Spend the surplus
Alternative Federal Budget presents a different approach

Doug Ashbury
Northern News Services

NNSL (Jan 29/99) - Federal Finance Minister Paul Martin should aim the pending federal budget surplus on social and other programs that improve the quality of lives of all Canadians, the 1999 Alternative Federal Budget suggests.

The AFB has been produced in each of the past five years by the Canadian Centre for Policy Alternatives and Choices.

In the NWT, Alternatives North released the budget for Northerners Wednesday in Yellowknife at city hall.

The AFB, put together by about 100 economists, suggests the federal budget surplus, estimated to be $12 billion, should go to bolster health care, education, unemployment insurance and environmental protection.

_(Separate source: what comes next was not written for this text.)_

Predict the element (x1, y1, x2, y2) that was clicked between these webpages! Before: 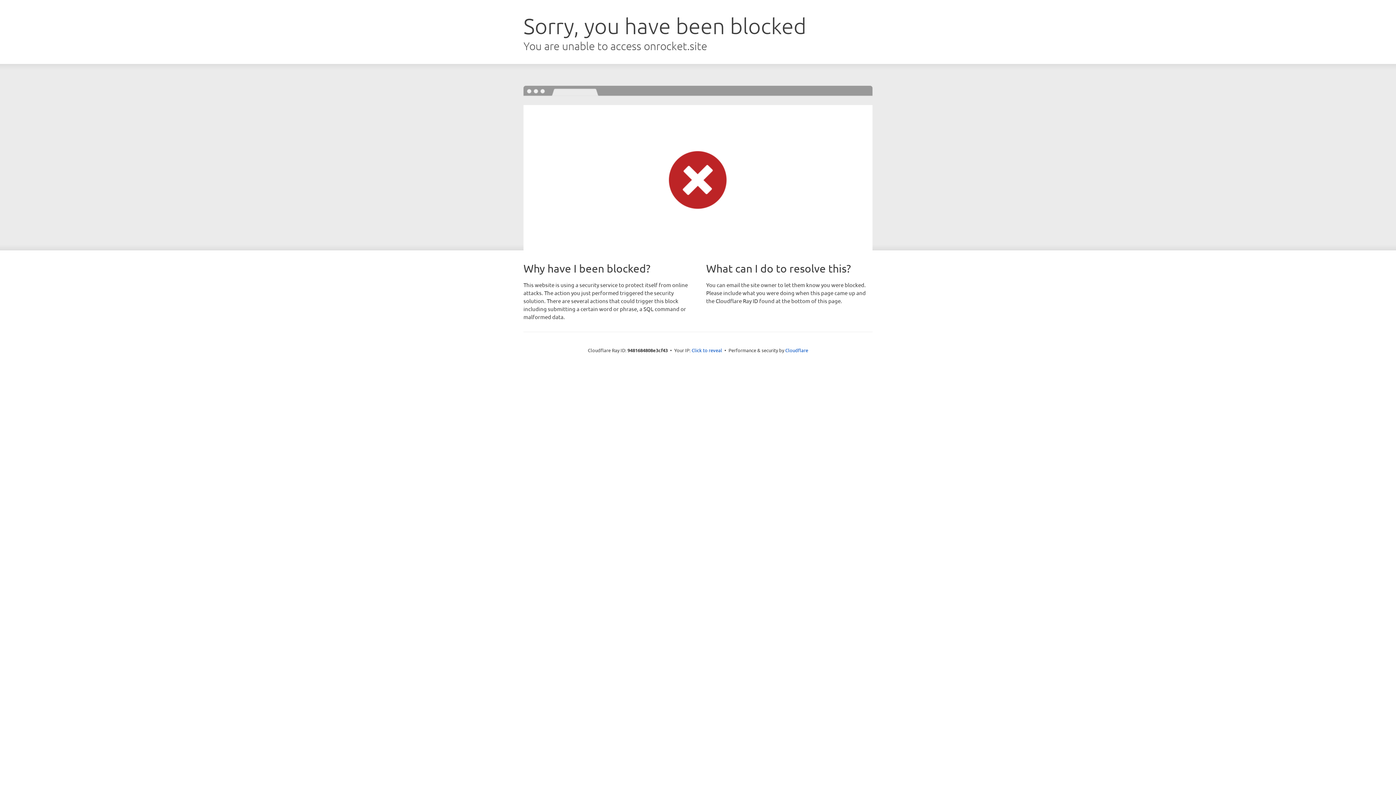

"It's high time governments realize health of people and places should be at the top of the priority list and there are ways to do it," Alternatives North member Tasha Stephenson said.

Ben McDonald, co-chair of Alternatives North, said revenues from increased economic growth should be used to pay down the debt.

And under the AFB, unemployment would decline to less than six per cent over the next two years, he said.

The AFB suggests that if the federal government does not reinvest a large surplus in social programs and public works, the unemployment rate will rise to nine per cent.

The AFB says the result of all this spending will be 1.4 million new jobs over the next four years -- 600,000 more than likely under current policy.

McDonald also said the AFB would restore unemployment insurance benefits.

"About one-third of the unemployed qualify for benefits. Ten years ago it was 83 per cent," McDonald said.

For unemployed women and young women the percentages today are around 31 per cent and 15 per cent respectively, he adds.

The alternative budget would set aside $700 million over two years for youth employment in community development initiatives. The projects would be designed and proposed by youth.

The AFB proposes a separate UI fund for fiscal 1999 onwards. This would stop the use of surplus UI funds, currently in the billions of dollars, used to subsidize other areas of the federal budget.

On the revenue-generating side, the AFB proposes two "green" tax measures, a tax on greenhouse-gas fuels and the elimination of tax preferences for oil and gas development. These two moves are estimated to raise $1 billion.